The Hook

 Location located off Holme Road in Lady Bay, West Bridgford, Nottinghamshire



The site is quite extensive covering approximately 15 hectares.

 Geology and Soil

The underlying geology at The Hook consists of alluvium (clay and silt underlain by sand and gravel) representing the floodplain deposits of the River Trent. The rising ground along the southern margin of the meadow is a river terrace (a former floodplain of the Trent, now abandoned following down cutting by the main channel. The terrace deposits consist of sand and gravel and are between about 30 000 and 12 000 years old. (Carney, J. 2007 pers comm)


 Site Description

The Hook consists of a mixture of habitats including river and embankment habitats, mature hedgerow, grassland, ditches and occasional scrub.

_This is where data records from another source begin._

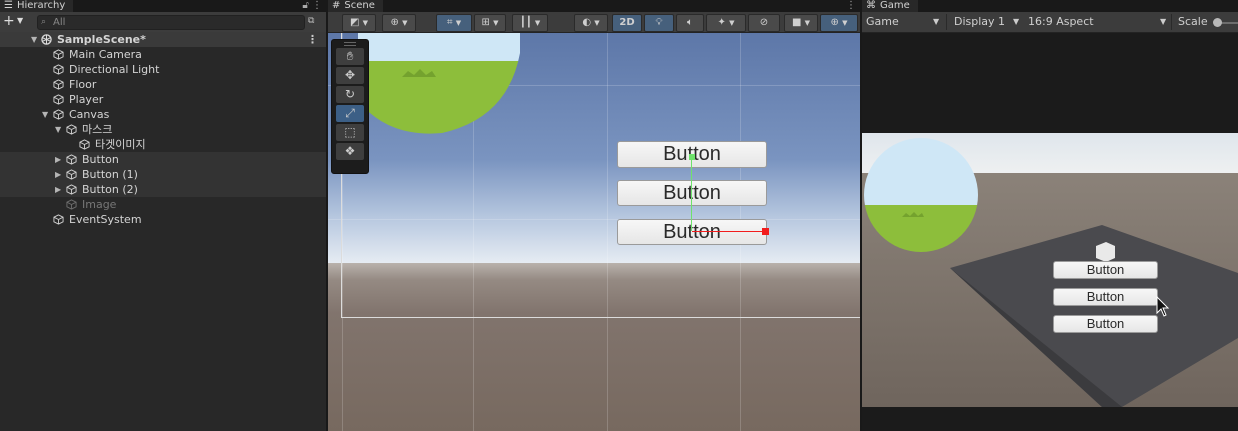 Image resolution: width=1238 pixels, height=431 pixels. I want to click on move-tool-button: ✥, so click(350, 76).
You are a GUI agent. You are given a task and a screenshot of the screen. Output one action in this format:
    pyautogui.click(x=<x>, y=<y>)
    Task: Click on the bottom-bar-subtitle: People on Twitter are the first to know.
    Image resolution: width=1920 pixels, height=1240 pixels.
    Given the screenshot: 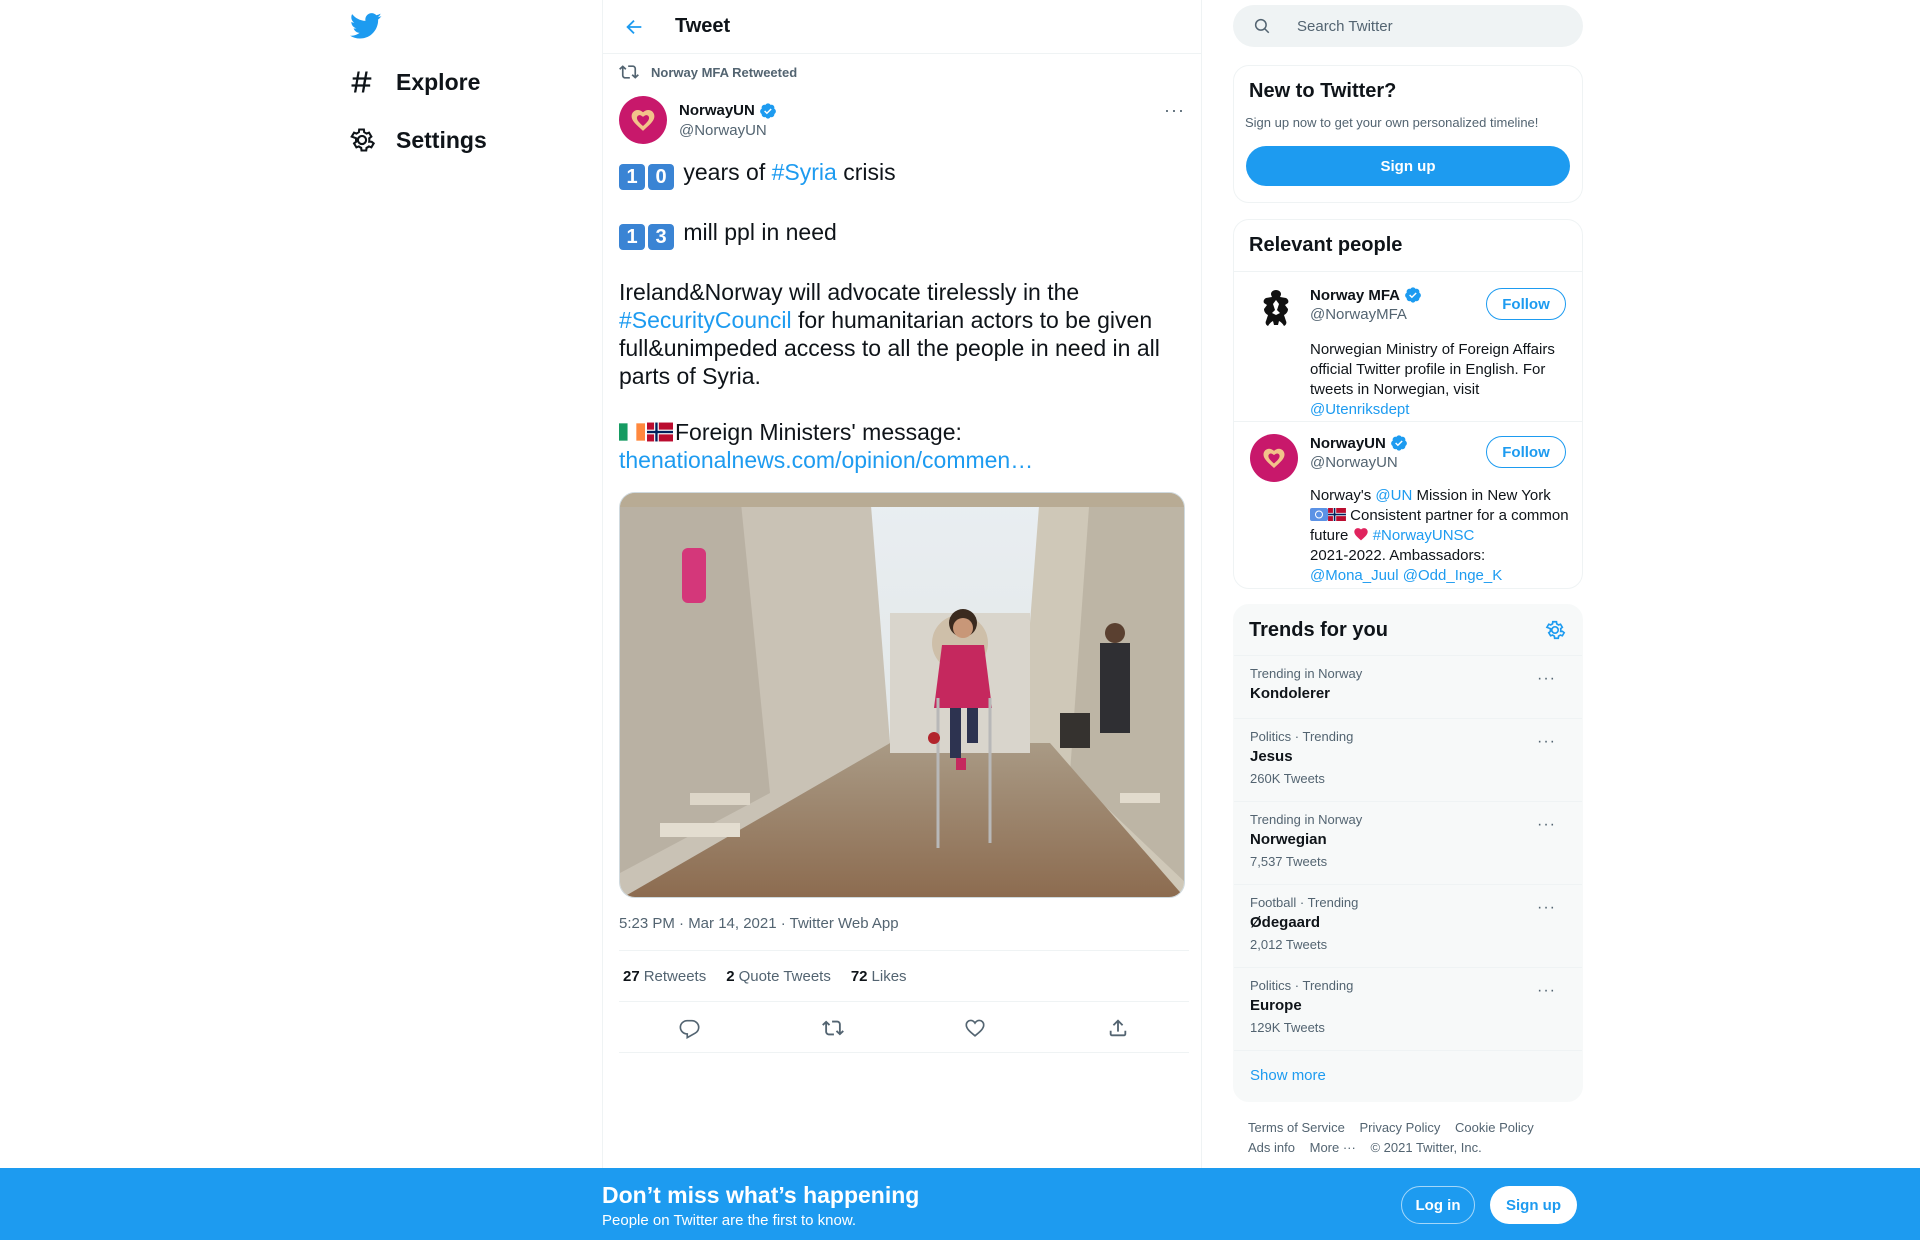 What is the action you would take?
    pyautogui.click(x=730, y=1220)
    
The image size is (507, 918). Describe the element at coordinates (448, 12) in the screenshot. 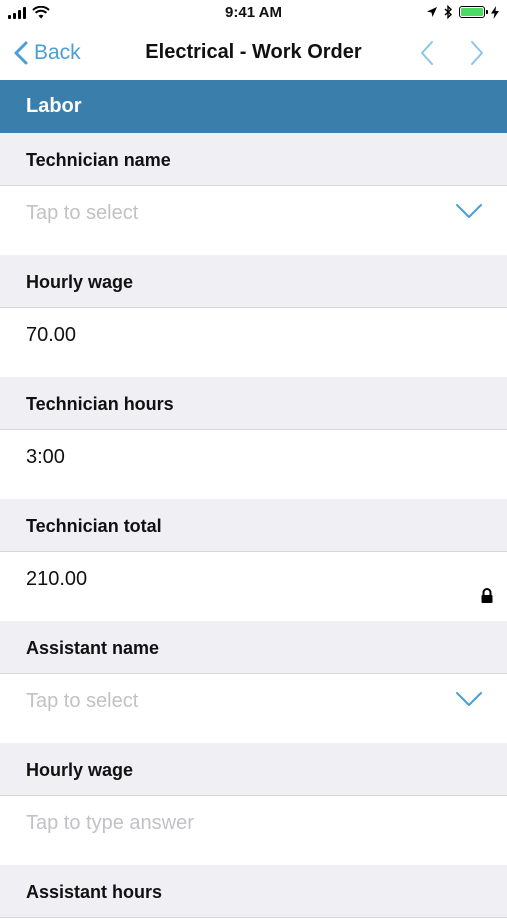

I see `bluetooth-icon` at that location.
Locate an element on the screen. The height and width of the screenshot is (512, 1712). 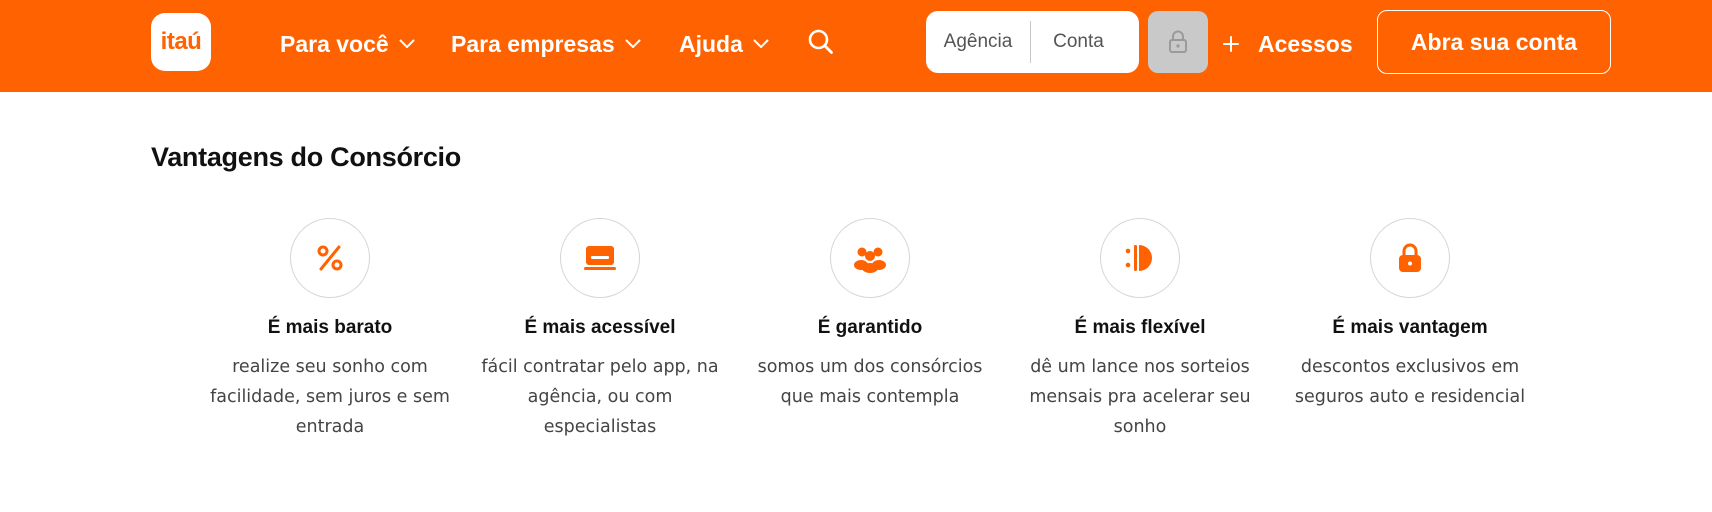
feature-title: É mais acessível is located at coordinates (600, 328).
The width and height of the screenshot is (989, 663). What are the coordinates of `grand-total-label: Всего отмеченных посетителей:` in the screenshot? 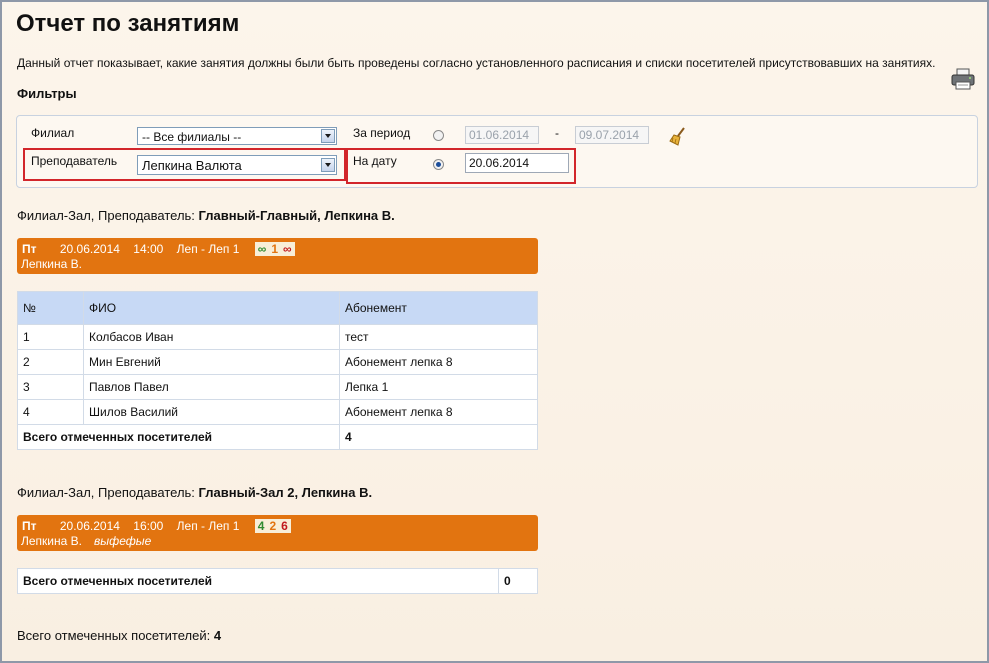 It's located at (116, 636).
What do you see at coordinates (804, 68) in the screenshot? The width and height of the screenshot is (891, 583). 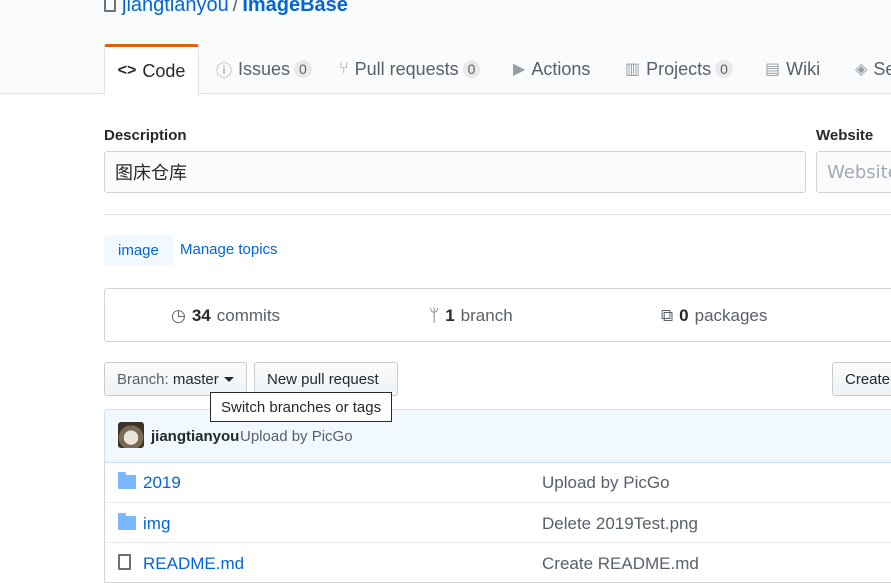 I see `tab-wiki-label: Wiki` at bounding box center [804, 68].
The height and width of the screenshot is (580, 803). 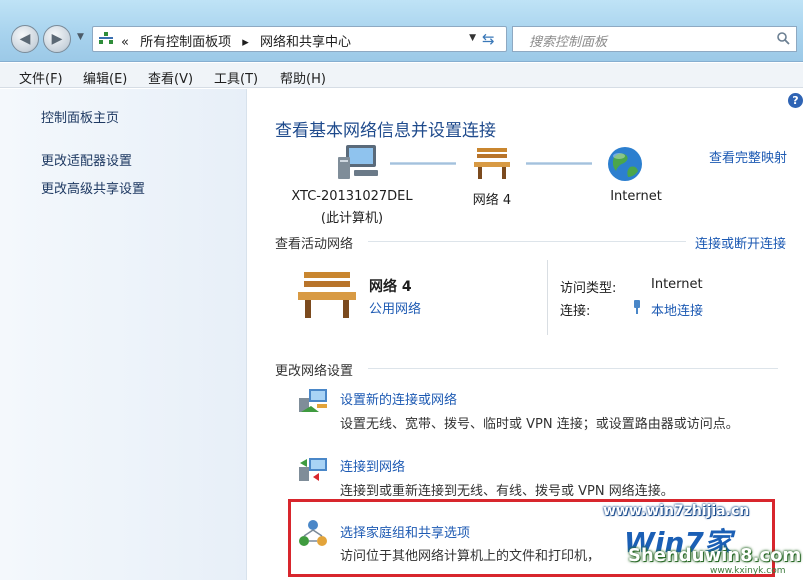 What do you see at coordinates (637, 307) in the screenshot?
I see `ethernet-icon` at bounding box center [637, 307].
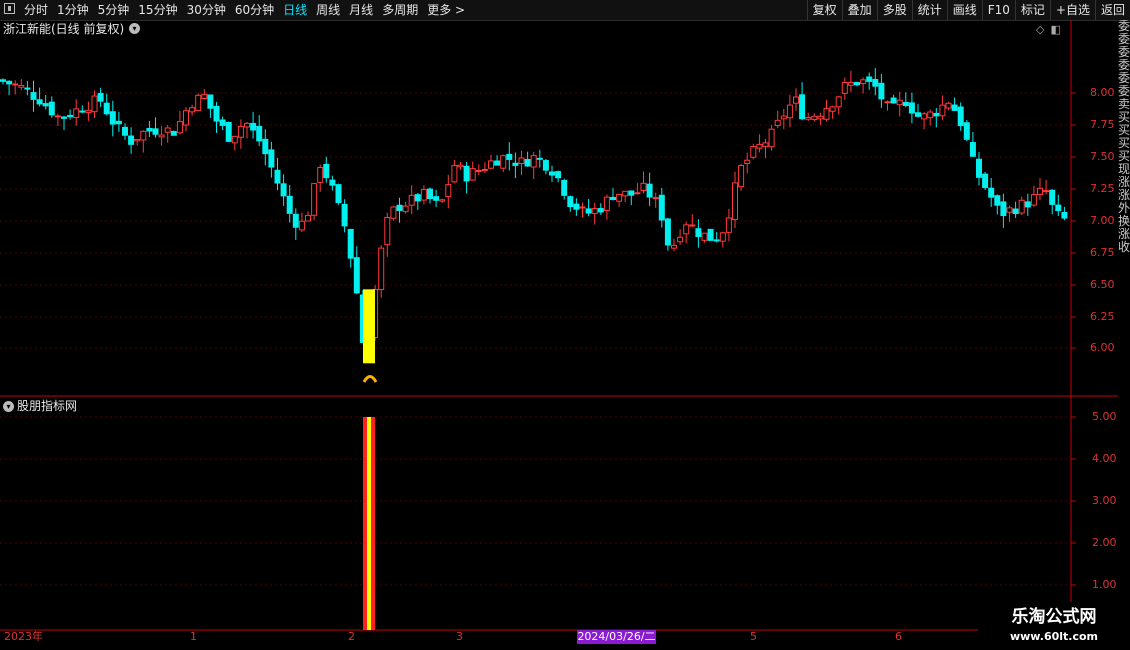 The image size is (1130, 650). Describe the element at coordinates (369, 326) in the screenshot. I see `signal-bar` at that location.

The Hook is located close to the centre of Nottingham, in the Lady Bay area of West Bridgford and is situated alongside the River Trent, providing an extension to what is already a significant ecological resource and wildlife corridor.


To the east, the wildlife corridor continues into a rural environment, linking via Simpkins Farm to Holme Pierrepont Water Sports Centre and to the Nottinghamshire Wildlife Trust reserve of ‘Skylarks’. Beyond this The Trent meanders north east to exit the borough at East Bridgford continuing in a northerly direction.


The combination of The Hook and sites to the east, along with the River Trent creates significant wildlife corridor enhanced by a mosaic habitats and open green space. It is important not to view The Hook in isolation, but as part of a system of sites, which will be enhanced by bringing The Hook into positive management for conservation.



The diversity of habitats currently found at The Hook include, amenity grassland, rough grassland, ditch, hedgerow and scrub. As the majority of the site is informal amenity grassland the diversity is limited but when combined with the adjoining river and farmland habitats the habitat diversity is increased and therefore the wildlife resource increases. There is great potential to improve the biodiversity of the site, and therefore the wildlife corridor, through conservation management and the creation of some additional habitats. However, the presence of important underlying archaeology limits the habitat creation potential.


There has been a range of bird species recorded on this site including Mallard, Moorhen, Magpie, Blackbird, Wood Pigeon, Chaffinch, Robin, Chiffchaff, Reed Bunting, Grey Wagtail and Bullfinch. Water Voles are also present within the drainage ditch on site. The Water Vole is a Nottinghamshire Biodiversity Action Plan priority species which is also protected by The Wildlife & Countryside Act 1981, this means that the management and expansion of their habitat will be a priority on this site.